Think about what you are hoping to gain from your mentoring relationship and what qualities would be helpful for you to find in a mentor. Your mentor should be someone that you trust and can turn to for advice and support. Some things to consider about your future mentor may include their academic, personal, and/or professional experiences; hobbies or interests; professional networks; and aspects of their identity that they may share with you, such as race, culture, gender, sexual orientation, or other characteristics that are important to you.
As a mentee, one of your main priorities is to be open to learning! Be prepared to engage in your mentoring relationship by sharing your thoughts, asking questions, and actively listening to your mentor’s responses and advice. Don’t be afraid to be creative and innovative in your approach to learning – if you think of activities or exercises that you think will help you (e.g. job shadowing, attending talks or workshops together, etc.), it never hurts to ask your mentor if they would be open to participating. Although you, as a mentee, are seeking guidance and support, you can also help your mentor help you by working with them to shape your shared mentorship experience.
Joining a mentorship program is not necessary but can be a great way to connect with a mentor if you are unsure of where to start or who to turn to. Mentorship programs simply offer more structure to the mentorship process by providing mentee/mentor matching, a plan or framework for reaching mentoring relationship goals, and – oftentimes – support for both mentees and mentors so that each can make the most of their mentorship experience. However, many mentoring relationships form organically outside of the context of these programs through shared experiences when those involved recognize that a mentoring relationship could be beneficial.
The time commitment for mentoring relationships varies. If you are participating in a mentorship program, there may be requirements or recommendations for the amount of time you and your mentor spend meeting or otherwise connecting with each other. Beyond or outside of structured programs, a mentoring relationship may take as little or as much time as you choose to commit to it. However, as with many commitments, you will get out what you put into it! The more often you connect with your mentor (while being respectful of their time availability), the more you will gain and learn from your relationship with them.
Get to know your mentor and start asking questions! Share your goals for the mentorship connection – they may be academic, personal, professional, or a combination of these things. This will help your mentor identify how it is they can best support you. It may also be helpful to discuss expectations for how you will communicate (e.g. email, phone, in-person, etc.), how structured or informal your mentoring relationship will be, and how frequently you would like to connect with each other. This, of course, may change over time, but setting an initial plan can help get things started.
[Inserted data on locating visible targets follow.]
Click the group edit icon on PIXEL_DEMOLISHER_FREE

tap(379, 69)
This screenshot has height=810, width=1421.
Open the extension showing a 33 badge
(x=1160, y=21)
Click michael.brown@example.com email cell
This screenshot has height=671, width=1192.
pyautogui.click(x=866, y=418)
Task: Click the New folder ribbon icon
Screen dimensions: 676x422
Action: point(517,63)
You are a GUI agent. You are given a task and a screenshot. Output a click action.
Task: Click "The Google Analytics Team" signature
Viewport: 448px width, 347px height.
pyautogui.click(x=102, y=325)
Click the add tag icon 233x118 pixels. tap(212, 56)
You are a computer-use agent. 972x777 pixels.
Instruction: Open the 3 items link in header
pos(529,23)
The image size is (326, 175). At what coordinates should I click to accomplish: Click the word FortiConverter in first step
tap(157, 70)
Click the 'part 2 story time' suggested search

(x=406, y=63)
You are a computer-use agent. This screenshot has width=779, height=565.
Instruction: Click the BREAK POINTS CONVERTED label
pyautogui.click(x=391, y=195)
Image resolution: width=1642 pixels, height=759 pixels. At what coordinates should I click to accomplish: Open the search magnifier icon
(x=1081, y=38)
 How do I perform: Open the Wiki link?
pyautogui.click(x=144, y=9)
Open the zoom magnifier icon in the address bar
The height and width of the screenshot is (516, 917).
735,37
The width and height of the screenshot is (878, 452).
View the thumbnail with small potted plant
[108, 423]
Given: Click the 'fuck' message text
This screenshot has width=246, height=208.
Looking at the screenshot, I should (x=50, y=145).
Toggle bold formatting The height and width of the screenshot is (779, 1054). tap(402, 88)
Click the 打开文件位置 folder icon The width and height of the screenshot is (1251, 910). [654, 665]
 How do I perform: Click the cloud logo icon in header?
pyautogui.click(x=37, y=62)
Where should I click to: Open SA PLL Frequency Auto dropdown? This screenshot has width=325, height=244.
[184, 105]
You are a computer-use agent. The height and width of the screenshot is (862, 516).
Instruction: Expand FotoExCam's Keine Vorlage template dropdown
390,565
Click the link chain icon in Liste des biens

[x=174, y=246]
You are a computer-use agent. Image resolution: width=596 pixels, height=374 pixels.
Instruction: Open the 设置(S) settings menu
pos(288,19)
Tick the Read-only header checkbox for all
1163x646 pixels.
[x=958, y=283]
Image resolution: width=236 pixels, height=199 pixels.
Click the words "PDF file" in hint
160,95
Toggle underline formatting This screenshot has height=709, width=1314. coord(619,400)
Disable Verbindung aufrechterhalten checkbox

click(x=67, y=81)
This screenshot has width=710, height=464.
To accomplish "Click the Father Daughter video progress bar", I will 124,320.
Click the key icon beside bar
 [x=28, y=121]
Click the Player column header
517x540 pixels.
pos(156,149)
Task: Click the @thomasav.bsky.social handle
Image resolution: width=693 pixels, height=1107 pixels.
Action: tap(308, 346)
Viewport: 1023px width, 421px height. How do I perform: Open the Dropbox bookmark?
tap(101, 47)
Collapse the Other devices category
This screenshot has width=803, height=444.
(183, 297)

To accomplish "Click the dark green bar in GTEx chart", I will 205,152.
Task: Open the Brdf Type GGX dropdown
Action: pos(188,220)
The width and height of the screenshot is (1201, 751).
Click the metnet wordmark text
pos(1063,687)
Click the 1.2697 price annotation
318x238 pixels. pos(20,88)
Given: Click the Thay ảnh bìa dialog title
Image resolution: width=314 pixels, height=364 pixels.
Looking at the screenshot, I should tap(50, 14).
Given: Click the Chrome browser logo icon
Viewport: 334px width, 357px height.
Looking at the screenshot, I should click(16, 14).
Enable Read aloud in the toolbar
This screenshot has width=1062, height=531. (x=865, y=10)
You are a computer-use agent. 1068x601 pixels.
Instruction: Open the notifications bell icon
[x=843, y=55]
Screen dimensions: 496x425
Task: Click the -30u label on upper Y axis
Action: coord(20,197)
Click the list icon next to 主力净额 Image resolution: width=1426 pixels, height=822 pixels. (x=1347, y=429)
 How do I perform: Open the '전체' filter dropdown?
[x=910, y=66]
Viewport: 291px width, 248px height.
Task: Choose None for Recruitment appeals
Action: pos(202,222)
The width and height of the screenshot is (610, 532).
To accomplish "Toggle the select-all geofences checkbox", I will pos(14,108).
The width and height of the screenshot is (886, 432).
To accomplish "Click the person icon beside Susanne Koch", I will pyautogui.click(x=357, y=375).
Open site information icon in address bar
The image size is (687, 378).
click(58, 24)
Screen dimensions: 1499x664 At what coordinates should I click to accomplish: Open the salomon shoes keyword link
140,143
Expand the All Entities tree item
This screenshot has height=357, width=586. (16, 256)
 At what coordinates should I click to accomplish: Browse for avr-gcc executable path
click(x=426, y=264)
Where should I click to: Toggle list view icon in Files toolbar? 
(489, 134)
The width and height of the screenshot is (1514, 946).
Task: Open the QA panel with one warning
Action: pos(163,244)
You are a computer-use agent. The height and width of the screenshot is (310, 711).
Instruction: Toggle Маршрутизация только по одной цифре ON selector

Conversing with your mentor may seem unnatural or uncomfortable at first, but your mentor is there to support and guide you in any way that they can! Start by getting to know each other – your goals, shared interests, and experiences. Then, depending on what you hope to gain from your mentoring relationship, you might ask for advice, insight on how they would navigate a certain situation, help with networking or connecting with resources, support in developing or strengthening a new skill, or simply hear stories about their personal journeys and how they got to where they are now.